Yeni yaşımızla birlikte her pazartesi kendimize ayna tutmaya karar verdik. Neleri yaptık, neden yaptık, neleri eksik gördük sizlerle paylaşacağız.
Geçtiğimiz hafta üç haberimiz çok tartışıldı. Politikacılar, bu haberleri referans alarak konuştu. Birçok televizyon programına da ilham verdi.
İlk haberimiz Hüseyin Şimşek’in yoksul çocuklarda görülen büyüme ve kansızlık başta olmak üzere sağlık sorunları... Bunların gelecekte nasıl sağlık sorunlarına yol açabileceğini de gözler önüne seren haber aile hekimlerinin sahadaki çalışmalarına dayanıyor.
***
Yine çok konuşulan bir başka haberimiz yoksulluğun ulaştığı boyutu rakamlarla hane halkına kadar indirdiğimiz Havva Gümüşkaya imzalı çalışmaydı. Bir diğeri ise asgari ücretle çalışıp iki çocuk yetiştirmeye çalışan anne-babayla ilgili yaptığımız “Yatağa aç giriyorlar” manşeti oldu. Ve tabi Mustafa Kömüş’ün 7-18 yaş çocukları veri alıp yoksullaşmanın eğitimde yarattığı yıkımı anlatan “Nesiller tehlikede” haberi… Üç büyük ilden farklı okullardaki öğretmenlerle ve uzmanların görüşlerinden yararlanılarak hazırlanan haber gerçekten çok çarpıcıydı. Yoksulluğun sadece bugünü değil yakın ve orta vadede bir bütün olarak ülke geleceğini nasıl etkileyeceğini ortaya koydu.
Kuşkusuz sadece bu haberler değil, hafta boyu çalıştığımız 7 manşetin 6’sının konusu ‘yoksulluk ve ekonomik kriz’ oldu. Ülkenin yüzde 90’ının ekonomik kriz, hayat pahalılığı ve yoksulluk konuştuğu bir dönemde konunun direkt muhatabı olan iktidarın susması, görmezden gelmesi de bizim yine en çok gündeme taşıdığımız konuların başında yer aldı.
POLİTİKACILARIN SESSİZLİĞİ
Ülke yangın yeri ve Türkiye tarihinin en kritik seçimine sadece bir yıl kaldı. İşin doğrusu yurttaşın içinde bulunduğu durumla, ülke siyasetinin aynı frekansta olduğunu söylemek mümkün değil. Kamuoyu yoklamaları olmasa parti adlarını geçirecek önemli başlık bulmakta zorlandığımızı söylemek durumundayız. Muhalefet partilerinin sistem ve birlik tartışmaları neredeyse her şeyin önüne geçiyor.

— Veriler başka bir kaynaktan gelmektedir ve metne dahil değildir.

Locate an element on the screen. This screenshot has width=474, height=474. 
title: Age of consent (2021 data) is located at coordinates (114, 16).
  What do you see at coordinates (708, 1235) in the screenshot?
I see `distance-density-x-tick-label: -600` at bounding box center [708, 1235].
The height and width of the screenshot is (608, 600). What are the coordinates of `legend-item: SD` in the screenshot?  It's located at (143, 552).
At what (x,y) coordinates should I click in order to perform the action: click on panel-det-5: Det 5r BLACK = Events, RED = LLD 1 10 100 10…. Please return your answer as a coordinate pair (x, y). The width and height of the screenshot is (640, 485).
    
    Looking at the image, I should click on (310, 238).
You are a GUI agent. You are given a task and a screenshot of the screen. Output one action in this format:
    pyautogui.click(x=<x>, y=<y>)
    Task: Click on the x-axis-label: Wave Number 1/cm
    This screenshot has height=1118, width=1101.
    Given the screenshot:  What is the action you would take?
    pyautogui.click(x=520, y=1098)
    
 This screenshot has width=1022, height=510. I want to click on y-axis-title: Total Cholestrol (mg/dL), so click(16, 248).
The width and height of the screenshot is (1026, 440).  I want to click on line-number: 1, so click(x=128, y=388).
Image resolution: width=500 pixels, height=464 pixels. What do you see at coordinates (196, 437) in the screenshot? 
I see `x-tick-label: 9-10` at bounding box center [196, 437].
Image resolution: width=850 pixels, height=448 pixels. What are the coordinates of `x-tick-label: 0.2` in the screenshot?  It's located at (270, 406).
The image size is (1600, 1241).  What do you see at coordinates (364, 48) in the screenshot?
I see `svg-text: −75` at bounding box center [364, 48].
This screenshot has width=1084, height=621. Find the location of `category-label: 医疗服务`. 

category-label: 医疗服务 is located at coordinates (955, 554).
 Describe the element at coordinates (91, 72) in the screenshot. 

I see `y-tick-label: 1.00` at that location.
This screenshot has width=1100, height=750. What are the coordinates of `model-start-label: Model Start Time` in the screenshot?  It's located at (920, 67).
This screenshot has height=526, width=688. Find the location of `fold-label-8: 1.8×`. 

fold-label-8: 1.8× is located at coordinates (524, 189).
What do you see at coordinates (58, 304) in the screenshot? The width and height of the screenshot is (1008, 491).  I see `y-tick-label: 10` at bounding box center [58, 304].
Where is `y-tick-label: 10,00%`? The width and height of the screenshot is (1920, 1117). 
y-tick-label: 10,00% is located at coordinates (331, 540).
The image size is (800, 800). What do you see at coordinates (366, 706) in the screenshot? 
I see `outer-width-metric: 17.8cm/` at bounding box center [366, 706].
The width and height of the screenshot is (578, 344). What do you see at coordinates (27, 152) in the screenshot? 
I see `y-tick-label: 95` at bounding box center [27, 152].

Geçen hafta muhalefet belediyelerinin ulaşım, su gibi temel ihtiyaç kalemlerine zam haftasıydı. Doğal olarak hem bu zamlar hem de zam protestoları bizim için haber değeri taşıyan başlıklar oldu. Sosyal medyadan zamların gerekli, protestoların yanlış olduğuna dair mesajlar aldık. Her şeyden önce emekçinin maaşına yapılan zam dışında tüm zamlar bizim için yanlıştır, zararlıdır. Üstelik bu zammın yoksul insanlar için ne demek olduğunu da çok iyi biliyoruz. Protestoların haberini vermeye gelince; Yaşananların birinci derecedeki muhataplarının kendilerini ifade etmesini çok önemsiyoruz. İktidarıyla muhalefetiyle sürekli tribüne yollanan milyonlar ne zaman sahaya inse biz yanlarında yer almaya onların sesine ses olmaya devam edeceğiz."